§ LISTED ENTRIES
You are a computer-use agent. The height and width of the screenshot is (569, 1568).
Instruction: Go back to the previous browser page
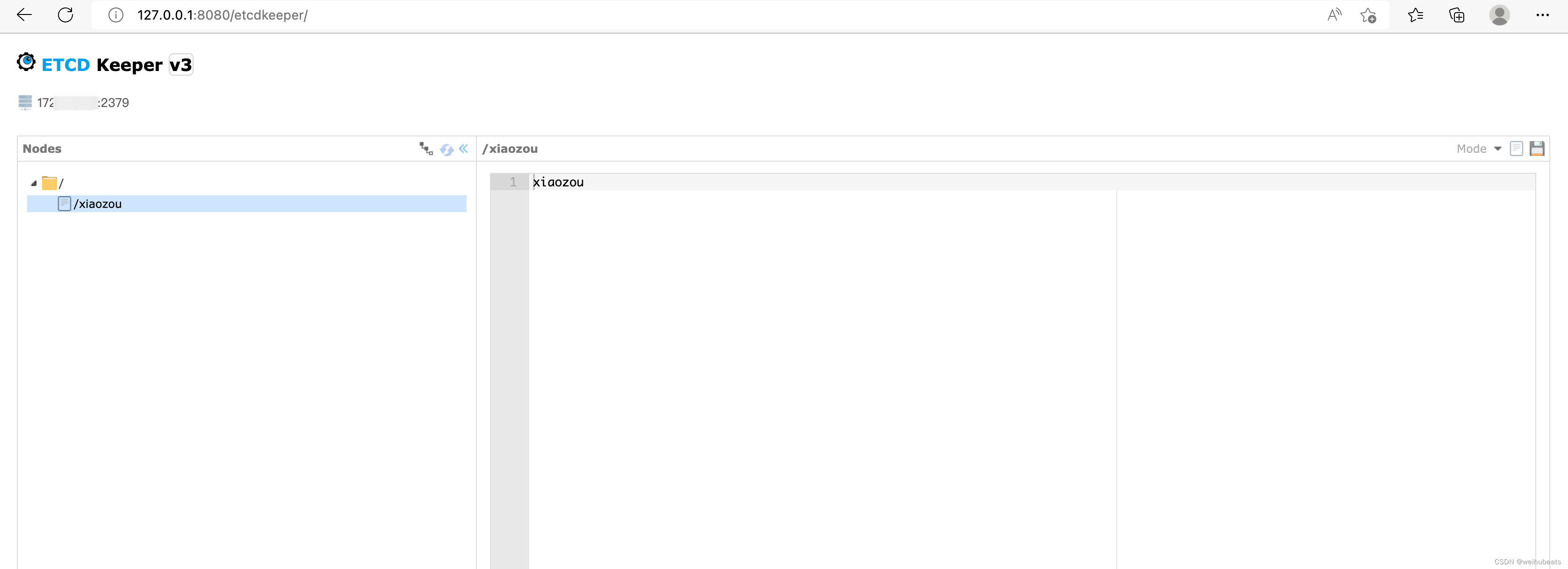24,14
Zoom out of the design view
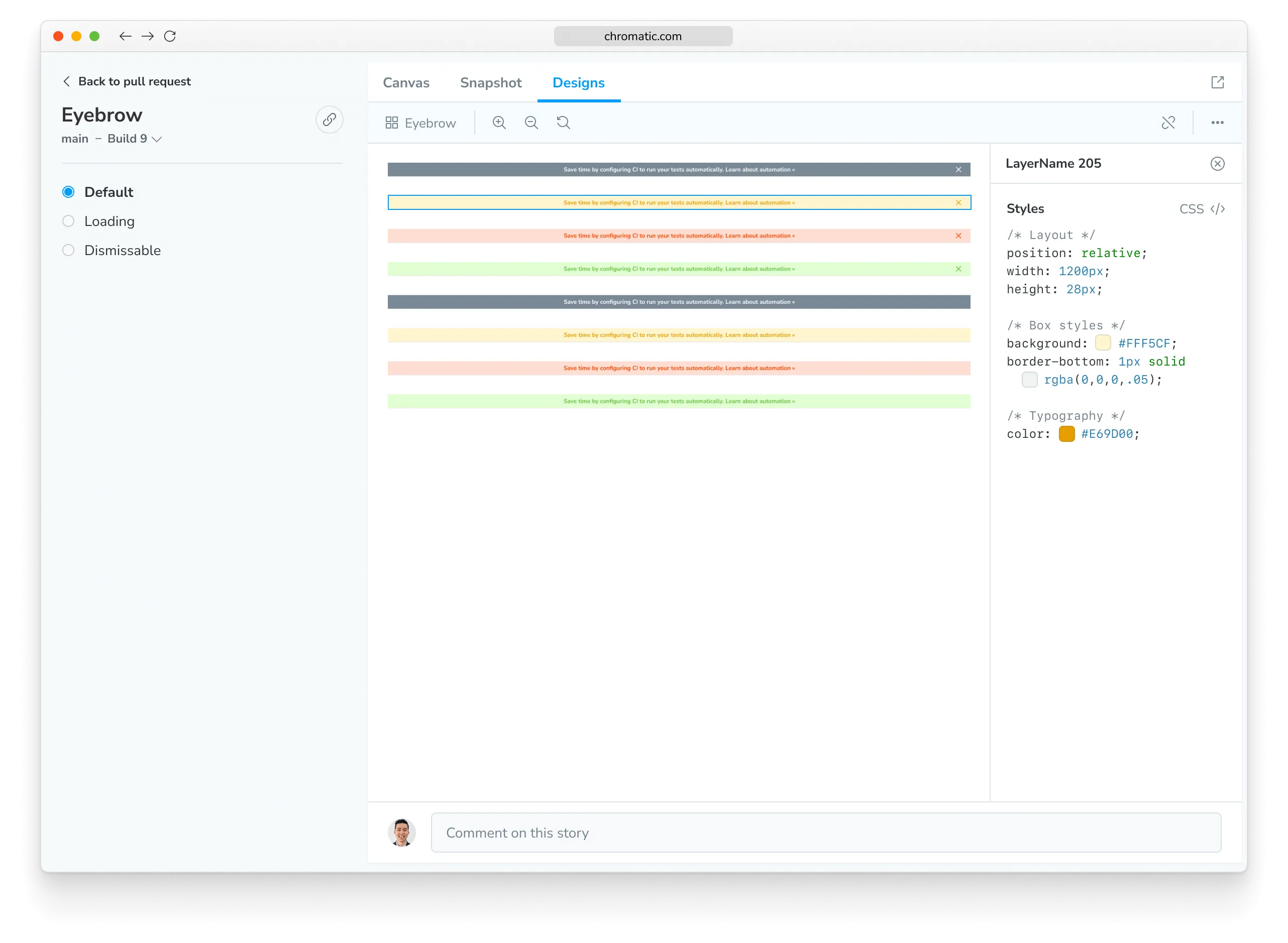The image size is (1288, 943). 531,123
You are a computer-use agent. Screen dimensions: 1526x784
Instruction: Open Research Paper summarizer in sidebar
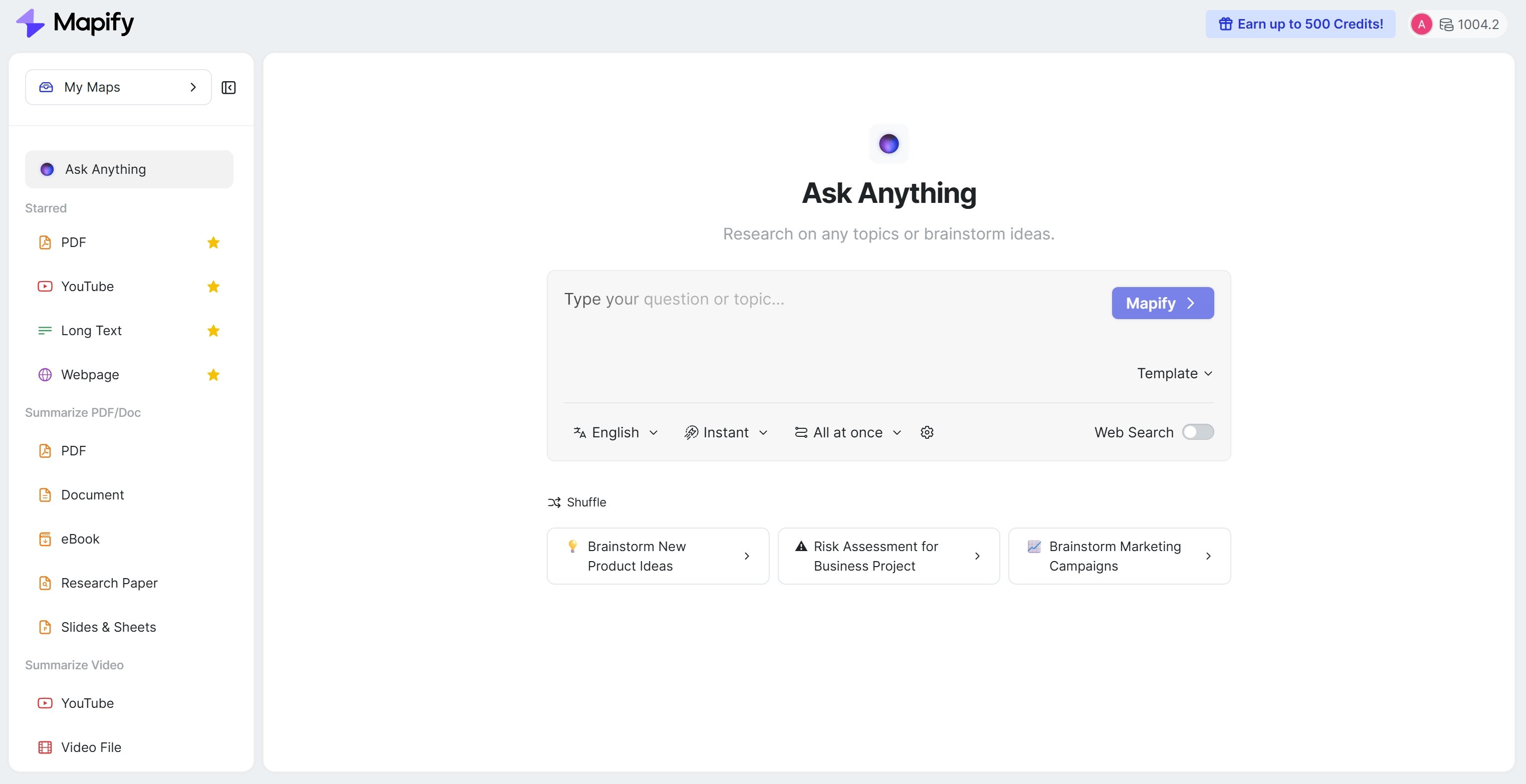click(x=108, y=583)
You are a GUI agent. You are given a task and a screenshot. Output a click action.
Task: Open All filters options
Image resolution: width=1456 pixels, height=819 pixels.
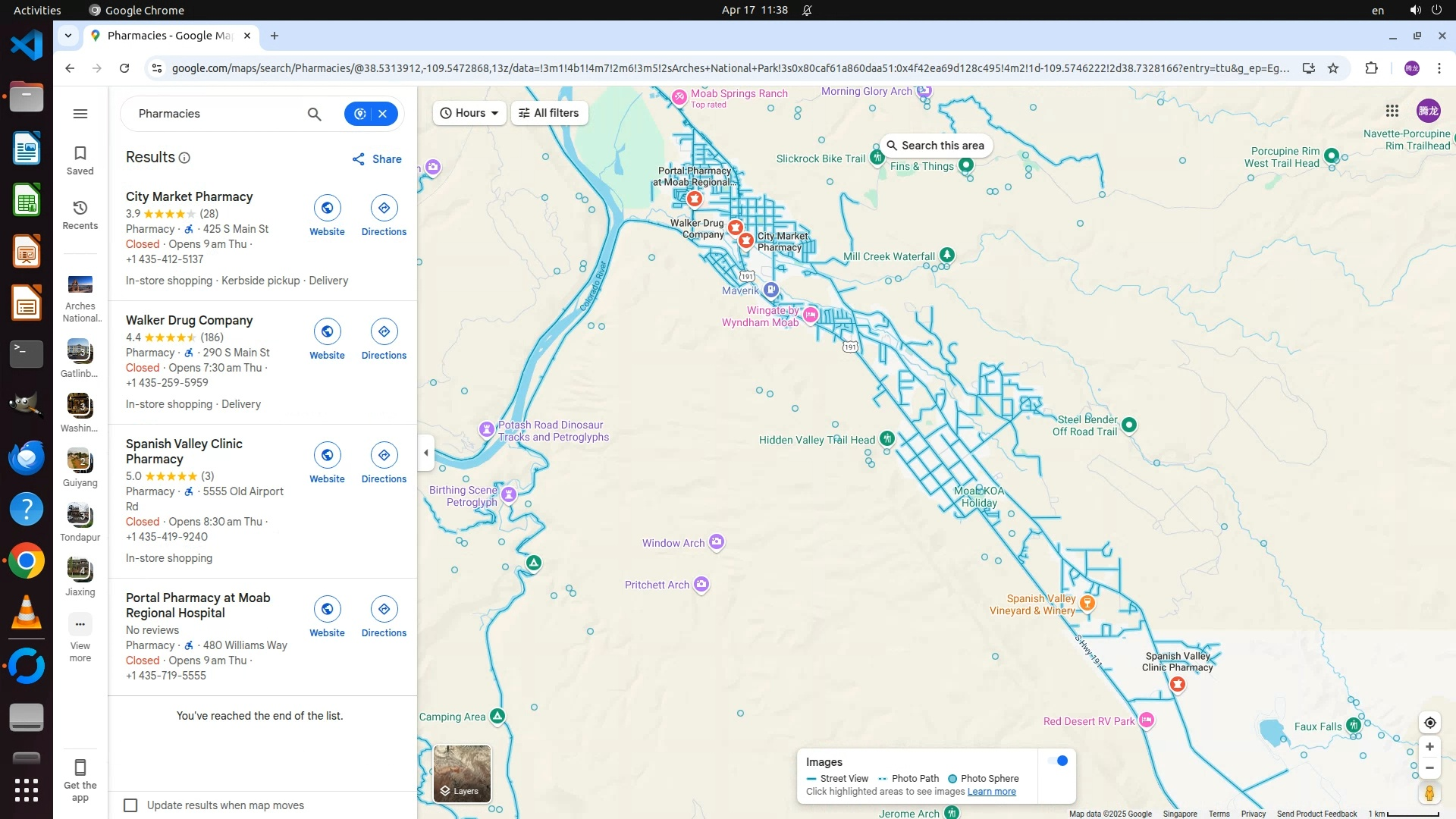[549, 113]
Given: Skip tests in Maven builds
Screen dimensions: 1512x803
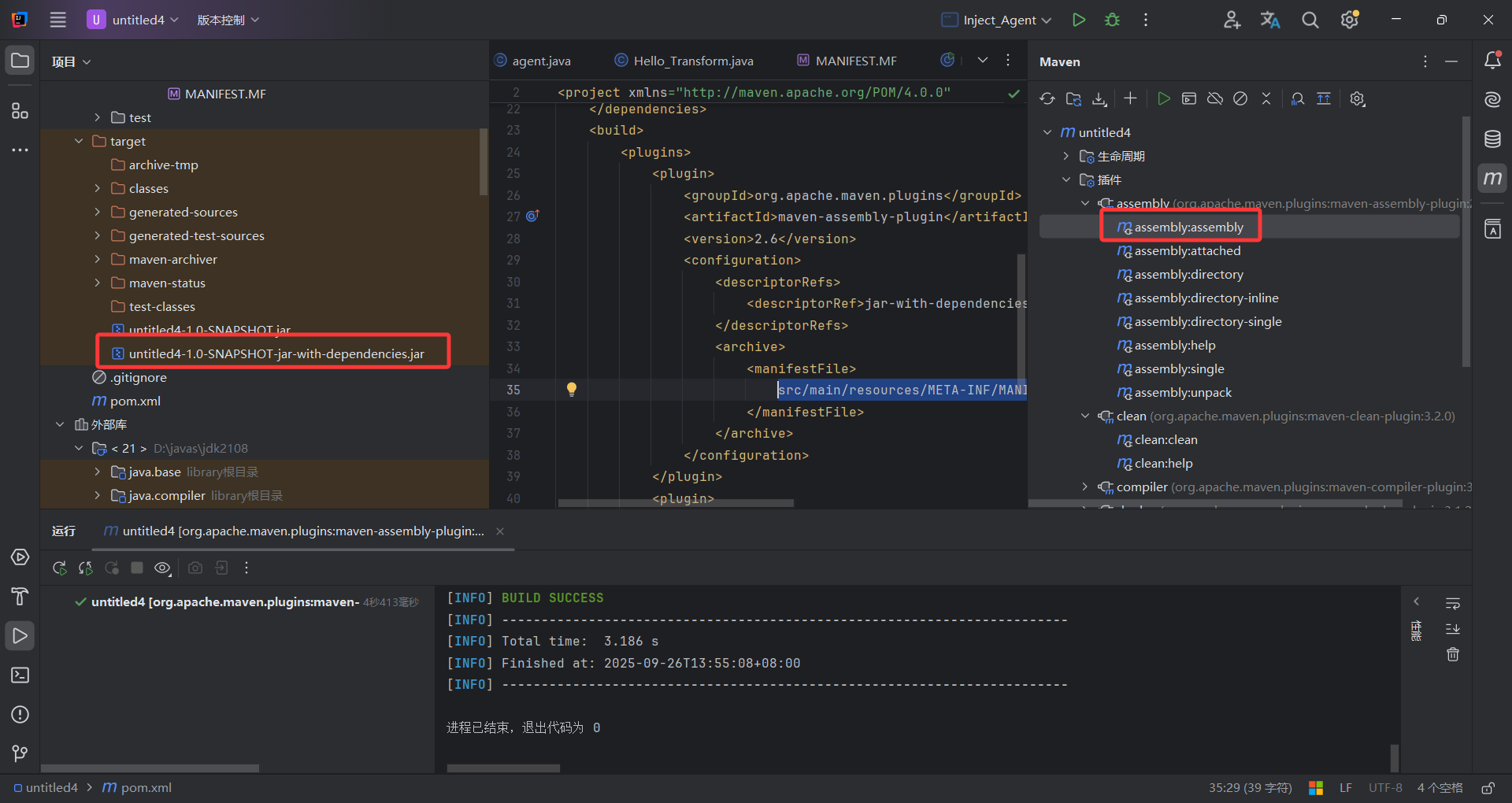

§ PROBLEM STATEMENT
Could you write out the whole listing exactly, dropping the pictures?

§ SOLUTION FOR THIS PROBLEM
You are a computer-use agent. The height and width of the screenshot is (569, 1568).
Instruction: Go back to the previous browser page
24,14
Zoom out of the design view
The image size is (1288, 943). 531,123
You are a computer-use agent. Screen dimensions: 1526x784
Instruction: Open Research Paper summarizer in sidebar
click(x=108, y=583)
You are a GUI agent. You are given a task and a screenshot. Output a click action.
Task: Open All filters options
Image resolution: width=1456 pixels, height=819 pixels.
[549, 113]
Given: Skip tests in Maven builds
Screen dimensions: 1512x803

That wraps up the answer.